Im Bereich der afrikanischen Theologie bündeln sich wie in einer Linse die vielfältigen Afrikadiskurse, also alle jene machtvollen Bilder, die Ethnologen, Missionare, Kolonialbeamte, aber auch Philosophen wie beispielsweise kein geringerer als Georg Wilhelm Friedrich Hegel in seinen Vorlesungen über die Philosophie der Geschichte von Afrika entworfen haben. Afrika wurde als das „andere“ von Europa erfunden, als Kontrastfolie, von der sich Europa als Kontinent der Vernunft, der Aufklärung und der Entwicklung abhob. Diese Bilder haben in vielfältiger Weise Eingang gefunden in afrikanische Theologien. Wenn afrikanische TheologInnen beispielsweise den Gemeinschaftsaspekt afrikanischer Kulturen betonen – berühmt geworden ist das Diktum „Ich bin, weil wir sind“ – oder hervorheben, dass Afrikaner ein ganz anderes Zeitverständnis haben als Europäer – nicht so viel Zukunft, mehr Vergangenheit –, dann zeigen sich darin eben die genannten europäischen Wissensdiskurse, die Afrika in „illo tempore“ zurückverlagern. Gleichzeitig werden diese Diskurse natürlich verflochten, neu interpretiert, subversiv oder offen verändert, machtvoll umgedeutet.

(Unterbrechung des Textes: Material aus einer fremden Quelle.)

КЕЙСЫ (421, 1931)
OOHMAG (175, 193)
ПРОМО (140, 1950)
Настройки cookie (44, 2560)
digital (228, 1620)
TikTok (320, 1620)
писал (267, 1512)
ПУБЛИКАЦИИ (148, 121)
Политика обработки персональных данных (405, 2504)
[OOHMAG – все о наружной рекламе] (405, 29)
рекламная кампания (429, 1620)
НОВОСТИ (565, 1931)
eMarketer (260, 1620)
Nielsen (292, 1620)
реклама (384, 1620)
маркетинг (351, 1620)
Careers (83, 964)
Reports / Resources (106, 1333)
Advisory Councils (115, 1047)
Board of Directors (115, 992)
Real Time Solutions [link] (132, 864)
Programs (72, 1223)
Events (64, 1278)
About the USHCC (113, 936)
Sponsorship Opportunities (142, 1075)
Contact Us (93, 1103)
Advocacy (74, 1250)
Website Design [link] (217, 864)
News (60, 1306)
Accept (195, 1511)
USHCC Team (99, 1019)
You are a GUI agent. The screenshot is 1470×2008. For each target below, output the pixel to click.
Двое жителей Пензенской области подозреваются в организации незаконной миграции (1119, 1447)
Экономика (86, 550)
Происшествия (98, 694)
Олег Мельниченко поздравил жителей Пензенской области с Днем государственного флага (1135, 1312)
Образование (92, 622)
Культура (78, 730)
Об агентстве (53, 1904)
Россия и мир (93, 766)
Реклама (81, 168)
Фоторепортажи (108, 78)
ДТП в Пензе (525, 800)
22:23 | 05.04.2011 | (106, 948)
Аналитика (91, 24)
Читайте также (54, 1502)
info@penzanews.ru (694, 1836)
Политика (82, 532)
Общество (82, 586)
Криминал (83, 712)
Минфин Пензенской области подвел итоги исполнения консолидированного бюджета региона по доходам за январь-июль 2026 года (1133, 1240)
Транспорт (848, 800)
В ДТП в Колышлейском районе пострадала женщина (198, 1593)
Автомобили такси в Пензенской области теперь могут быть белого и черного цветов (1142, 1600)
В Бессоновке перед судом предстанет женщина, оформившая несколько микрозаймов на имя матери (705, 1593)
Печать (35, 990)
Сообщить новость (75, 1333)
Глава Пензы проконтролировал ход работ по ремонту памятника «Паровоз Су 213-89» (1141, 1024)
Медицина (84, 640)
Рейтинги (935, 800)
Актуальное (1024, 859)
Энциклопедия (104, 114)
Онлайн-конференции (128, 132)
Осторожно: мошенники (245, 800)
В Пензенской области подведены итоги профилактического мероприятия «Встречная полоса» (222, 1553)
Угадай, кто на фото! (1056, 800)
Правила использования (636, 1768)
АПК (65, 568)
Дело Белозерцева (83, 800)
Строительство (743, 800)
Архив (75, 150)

Anders gesagt: Diese Diskurse sind keinesfalls statisch. Es wird vielmehr immer wieder neu ausgehandelt, wer die Deutungsmacht hat. Dem Ausdruck „agency“, der von afrikanischen Theologen heute vehement eingefordert wird, kommt hier besondere Bedeutung zu.
Sie sagen, dass der Gegenstand Ihres Buches die Konstruiertheit afrikanischer Theologie beleuchtet an kulturellen Phänomenen ist. Was verstehen Sie unter „Konstruiertheit“?
Von dem Religionswissenschaftler Jonathan Z. Smith stammt ein Satz, der das, was ich mit der Konstruiertheit afrikanischer Theologie meine, sehr gut zum Ausdruck bringt. „The study of religion is by no means an innocent endeavour“. So wie die Kategorie Religion ein westliches Konstrukt ist, eine Brille, die Beobachtungen und Wahrnehmungen anderer Kulturen in bestimmte Richtungen gelenkt hat und Religionen wie etwa „den? Buddhismus erst geschaffen hat, so bestand und besteht afrikanische Theologie nicht einfach, sondern ist das Produkt von Selbst- und Fremddefinitionen – und dieser Prozess ist keinesfalls „unschuldig“, also interessenfrei oder frei von leitenden Perspektiven, Vorannahmen und Wissenskategorien. Schon „Afrika“ ist ein Konstrukt, eine Erfindung, eine mythische Größe, eine politische Aussage. Das bedeutet nicht, dass es nicht hin und wieder nötig ist, von „afrikanischer Theologie“ zu sprechen oder eine solche zu konstruieren und damit etwa einen essentialistischen Gegenentwurf zu schreiben, der all den Demütigungen, Entwürdigungen, Verletzungen und Vernichtungen, die Menschen auf dem afrikanischen Kontinent erlebt haben und noch erleben, entgegenzuwirken. Gayatri Spivak nennt dies bekanntlich einen strategischen Essentialismus, der politisch notwendig sein kann, wo Menschen anhaltend marginalisiert und ihre Partizipation an gesellschaftlichen Prozessen eingeschränkt wird.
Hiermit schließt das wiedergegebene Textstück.